I did some investigations regarding the default trees.
They are all defined in the folder 'vegetation' which can be found in the scenery folder of aerofly. The defintions of the trees in Switzerland are at the end and start with the file 'mapt_10_8400_a540.ttc' down to file 'mapt_10_8740_a640.ttc'. The numbers 8400 to 8740 define stripes from west to east and the figures a500 to a700 define parts of these north-south stripes. With some trials I found out that the file 'mapt_10_8540_a600.ttc' defines a region around Berne. The file parts like 'a500' or 'a5c0' look like hexadecimal figures and can be changed into decimal figures. Definitely they define the north-south sequence. I have moved these swiss tree definiton files into a separate folder in my documents folder called vegetation. Now I can exclude regions by renaming one or more files to .bak. Like this I can replace that region by a toc-file generated from OSM data with better tree coverage.
The picture below shows the border of the 8540 stripe west of Berne looking north.

This exists and must be converted to aerofly format with the allowance of the author if published. But for personal use I guess this is possible.
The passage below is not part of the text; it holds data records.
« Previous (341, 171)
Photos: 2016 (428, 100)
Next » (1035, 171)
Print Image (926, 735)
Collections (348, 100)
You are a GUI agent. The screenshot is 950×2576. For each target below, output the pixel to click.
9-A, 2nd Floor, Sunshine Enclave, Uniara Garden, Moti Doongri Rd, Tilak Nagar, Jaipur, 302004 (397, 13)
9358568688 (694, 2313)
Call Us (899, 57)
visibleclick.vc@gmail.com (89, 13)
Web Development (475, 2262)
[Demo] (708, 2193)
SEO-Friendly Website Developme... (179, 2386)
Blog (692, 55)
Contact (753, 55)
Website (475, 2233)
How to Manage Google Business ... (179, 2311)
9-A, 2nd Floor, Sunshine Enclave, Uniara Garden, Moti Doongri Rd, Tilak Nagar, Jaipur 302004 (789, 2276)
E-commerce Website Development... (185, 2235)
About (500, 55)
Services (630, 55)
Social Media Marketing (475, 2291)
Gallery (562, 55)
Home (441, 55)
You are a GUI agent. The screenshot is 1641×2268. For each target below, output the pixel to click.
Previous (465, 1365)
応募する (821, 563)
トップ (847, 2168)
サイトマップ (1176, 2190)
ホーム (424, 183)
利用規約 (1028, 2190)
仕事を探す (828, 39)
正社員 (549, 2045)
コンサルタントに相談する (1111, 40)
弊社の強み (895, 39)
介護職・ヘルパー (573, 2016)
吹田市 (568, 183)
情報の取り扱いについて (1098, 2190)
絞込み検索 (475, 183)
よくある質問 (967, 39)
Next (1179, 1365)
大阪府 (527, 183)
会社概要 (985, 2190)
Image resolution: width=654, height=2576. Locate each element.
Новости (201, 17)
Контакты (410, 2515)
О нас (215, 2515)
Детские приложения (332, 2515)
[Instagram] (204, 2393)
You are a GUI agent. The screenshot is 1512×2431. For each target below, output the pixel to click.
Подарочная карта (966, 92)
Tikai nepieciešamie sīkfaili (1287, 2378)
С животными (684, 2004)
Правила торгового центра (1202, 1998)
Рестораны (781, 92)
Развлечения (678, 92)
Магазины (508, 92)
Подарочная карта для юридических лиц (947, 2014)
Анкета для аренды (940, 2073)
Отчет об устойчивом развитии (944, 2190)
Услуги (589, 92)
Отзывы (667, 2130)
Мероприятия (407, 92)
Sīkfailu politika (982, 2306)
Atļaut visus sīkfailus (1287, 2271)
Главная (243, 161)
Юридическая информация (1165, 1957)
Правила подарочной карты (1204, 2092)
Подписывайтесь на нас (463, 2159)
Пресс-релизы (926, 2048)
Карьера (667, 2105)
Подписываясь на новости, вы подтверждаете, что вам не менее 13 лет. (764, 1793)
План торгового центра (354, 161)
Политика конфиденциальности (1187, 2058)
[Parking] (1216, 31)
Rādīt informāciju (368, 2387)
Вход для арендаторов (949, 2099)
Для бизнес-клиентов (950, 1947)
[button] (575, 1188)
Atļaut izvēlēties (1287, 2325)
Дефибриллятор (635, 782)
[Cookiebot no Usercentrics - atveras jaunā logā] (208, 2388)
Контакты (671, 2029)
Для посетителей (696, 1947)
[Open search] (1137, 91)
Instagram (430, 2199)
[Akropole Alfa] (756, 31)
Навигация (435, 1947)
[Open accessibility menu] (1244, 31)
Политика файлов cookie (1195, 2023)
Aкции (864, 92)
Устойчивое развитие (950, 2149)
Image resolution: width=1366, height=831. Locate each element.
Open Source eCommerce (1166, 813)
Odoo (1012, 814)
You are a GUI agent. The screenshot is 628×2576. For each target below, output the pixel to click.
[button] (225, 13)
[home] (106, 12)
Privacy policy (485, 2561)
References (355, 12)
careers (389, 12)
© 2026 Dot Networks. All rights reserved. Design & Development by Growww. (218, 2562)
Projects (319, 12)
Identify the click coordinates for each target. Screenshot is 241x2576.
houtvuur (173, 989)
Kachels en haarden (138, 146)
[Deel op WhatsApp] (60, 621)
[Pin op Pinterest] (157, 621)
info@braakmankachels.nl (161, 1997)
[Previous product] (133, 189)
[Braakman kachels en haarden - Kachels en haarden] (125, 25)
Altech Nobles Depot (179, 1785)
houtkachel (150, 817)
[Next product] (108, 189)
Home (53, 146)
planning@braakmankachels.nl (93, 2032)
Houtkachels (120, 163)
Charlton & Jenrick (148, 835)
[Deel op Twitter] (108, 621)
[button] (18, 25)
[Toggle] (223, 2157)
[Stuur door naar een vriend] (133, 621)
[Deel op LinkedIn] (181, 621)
This is possible with a tool like JOSM where the OSM data can be edited. You need to remove the parts of e.g. the highway you do not want to be illuminated. Then by the process of ScenProc the removed parts will not have light points anymore. An awful lot of work. Mybe as a managed joint project with people from this forum.
Regarding OSM and JOSM I have a question: does someone understand how the OSM data can be filtered when downloading. I have read it is possible but I did not understand the coding. I think it would be very useful to just download data you need e.g. streets, trees, forests etc. If you have downloaded just the streets the handling and editing in JOSM would be much easier.